As we all know, prisons are wells of psychiatric morbidity. At one end of the spectrum, some 500 prisoners have to be transferred to special hospitals each year. At the other end, some 70 per cent are suffering from at least two personality disorders which are bound to impact upon their behaviour. Prisons are also the unfortunate recipients of people who were in asylums, until these were abolished. To prevent that happening the previous Government initiated a report, conducted by the noble Lord, Lord Bradley, on diverting people with mental health problems away from prison. This was a very, very comprehensive report, with recommendations which affected the courts and the police in particular. This Government, as I understand, have accepted the recommendations and are working towards them. However, they of course depend on there being proper mental health assessment and treatment available at the point where a person comes into contact with the criminal justice system. This is usually at a police station, to start with, and then at a court. I have been to see one of the pilot schemes in Brighton, where an extremely able psychiatric nurse in the court was able to divert people away from imprisonment, not least because they had taken enormous trouble to ensure that the necessary support for people with mental health problems was available from that moment on. Without that support being available, the scheme becomes worthless. However, before that, the first time that people come into contact with the system is in police stations. What worries me about progress in the future is that unless there is a police representative on health and well-being boards able to represent the needs of the people who make those assessments at the police station, the diversion scheme could fail at its start. The purpose of my amendment, therefore, is to ask the Minister to consider very seriously the addition of a police representative on health and well-being boards, to make certain that the needs of police stations are represented at source, in every area of the country where diversion schemes will start.

I say this because when I started inspecting prisons, I discovered that prisons, alone in this country, were not part of the National Health Service. Indeed, they did not become part of the National Health Service until 2003. The result of that was that the needs of people from prisons were not built into National Health Service estimates, and so they were always competing for other requirements. To avoid that error being repeated, I therefore believe that it is essential to have police representation at the place where planning is carried out.

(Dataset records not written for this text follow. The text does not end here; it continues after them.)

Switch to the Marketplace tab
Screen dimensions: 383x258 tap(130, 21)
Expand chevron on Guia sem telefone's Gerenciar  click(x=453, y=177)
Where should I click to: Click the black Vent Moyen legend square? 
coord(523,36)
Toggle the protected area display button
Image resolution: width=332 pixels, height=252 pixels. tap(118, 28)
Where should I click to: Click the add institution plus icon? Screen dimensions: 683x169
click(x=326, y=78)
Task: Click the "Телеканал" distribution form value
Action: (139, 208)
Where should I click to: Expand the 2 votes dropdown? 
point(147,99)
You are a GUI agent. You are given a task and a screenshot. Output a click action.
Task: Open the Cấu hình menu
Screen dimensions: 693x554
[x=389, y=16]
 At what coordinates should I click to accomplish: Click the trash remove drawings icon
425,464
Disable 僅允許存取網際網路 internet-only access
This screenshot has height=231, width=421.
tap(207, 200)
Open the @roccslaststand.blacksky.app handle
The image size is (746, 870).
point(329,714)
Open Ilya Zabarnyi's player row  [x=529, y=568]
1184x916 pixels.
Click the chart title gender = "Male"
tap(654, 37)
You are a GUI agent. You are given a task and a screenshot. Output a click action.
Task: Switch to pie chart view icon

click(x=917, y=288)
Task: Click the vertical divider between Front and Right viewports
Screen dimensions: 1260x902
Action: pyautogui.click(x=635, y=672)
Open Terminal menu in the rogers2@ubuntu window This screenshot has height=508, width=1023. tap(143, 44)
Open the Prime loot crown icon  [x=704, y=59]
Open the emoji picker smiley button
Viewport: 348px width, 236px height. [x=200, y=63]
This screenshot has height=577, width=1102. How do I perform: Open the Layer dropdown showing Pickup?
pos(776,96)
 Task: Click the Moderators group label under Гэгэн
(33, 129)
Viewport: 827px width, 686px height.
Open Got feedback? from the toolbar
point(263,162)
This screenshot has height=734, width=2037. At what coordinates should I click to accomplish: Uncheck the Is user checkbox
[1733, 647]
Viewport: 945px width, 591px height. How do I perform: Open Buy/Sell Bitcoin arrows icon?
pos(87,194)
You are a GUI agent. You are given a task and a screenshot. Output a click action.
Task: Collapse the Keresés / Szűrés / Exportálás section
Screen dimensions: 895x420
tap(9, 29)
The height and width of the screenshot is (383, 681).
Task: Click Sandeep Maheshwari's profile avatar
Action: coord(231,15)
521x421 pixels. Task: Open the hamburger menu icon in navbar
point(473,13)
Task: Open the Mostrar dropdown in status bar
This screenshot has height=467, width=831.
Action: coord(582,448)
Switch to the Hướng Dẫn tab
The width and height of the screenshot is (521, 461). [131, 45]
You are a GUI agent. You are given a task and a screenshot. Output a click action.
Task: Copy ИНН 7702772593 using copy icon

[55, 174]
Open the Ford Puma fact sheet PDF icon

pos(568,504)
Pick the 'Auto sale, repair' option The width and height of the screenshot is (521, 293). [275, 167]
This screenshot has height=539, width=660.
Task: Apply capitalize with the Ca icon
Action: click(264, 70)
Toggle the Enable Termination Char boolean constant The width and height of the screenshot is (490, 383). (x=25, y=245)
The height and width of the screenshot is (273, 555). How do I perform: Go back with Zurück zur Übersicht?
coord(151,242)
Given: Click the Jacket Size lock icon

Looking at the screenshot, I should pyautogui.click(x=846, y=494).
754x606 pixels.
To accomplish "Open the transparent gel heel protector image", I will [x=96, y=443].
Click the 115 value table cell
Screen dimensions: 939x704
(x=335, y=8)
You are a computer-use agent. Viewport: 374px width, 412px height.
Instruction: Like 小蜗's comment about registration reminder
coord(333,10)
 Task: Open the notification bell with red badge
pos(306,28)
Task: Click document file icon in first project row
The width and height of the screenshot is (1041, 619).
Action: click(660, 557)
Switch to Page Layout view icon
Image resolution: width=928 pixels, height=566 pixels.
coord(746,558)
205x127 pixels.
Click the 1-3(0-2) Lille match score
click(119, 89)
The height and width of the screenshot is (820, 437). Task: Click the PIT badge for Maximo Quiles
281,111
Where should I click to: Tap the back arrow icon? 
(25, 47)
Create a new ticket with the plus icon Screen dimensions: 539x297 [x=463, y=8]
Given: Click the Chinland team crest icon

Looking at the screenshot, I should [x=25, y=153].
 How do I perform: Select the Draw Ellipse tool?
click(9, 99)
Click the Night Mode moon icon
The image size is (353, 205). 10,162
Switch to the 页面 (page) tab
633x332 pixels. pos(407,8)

My second area is to do with probation. With regard to the plans—“Breaking the Cycle”, the rehabilitation revolution and all the noise that has come from the Ministry of Justice about reducing the prison population and providing alternatives to custody—most of that comes down to the probation service. There is absolutely no reason why the probation service should not carry out exactly the same programme as happens in prisons; that is, people are assessed, programmes are made and conducted, and then the person is transitioned into the community. There is no reason why the assessing, the programming and the supervision of mental and physical health treatment should not happen to somebody on probation in exactly the same way as it happens in prison. However, the probation service needs help and guidance in the provision of that assessment and programming. That is why I am asking the Minister to consider that a representative of the probation service should be included on the health and well-being board, in order to ensure that its needs are included in the plans, so that the probation service can make the delivery of community sentences more effective and more acceptable in the public eye, and is therefore able to contribute to what the Secretary of State for Justice is seeking; namely, a reduction in the prison population.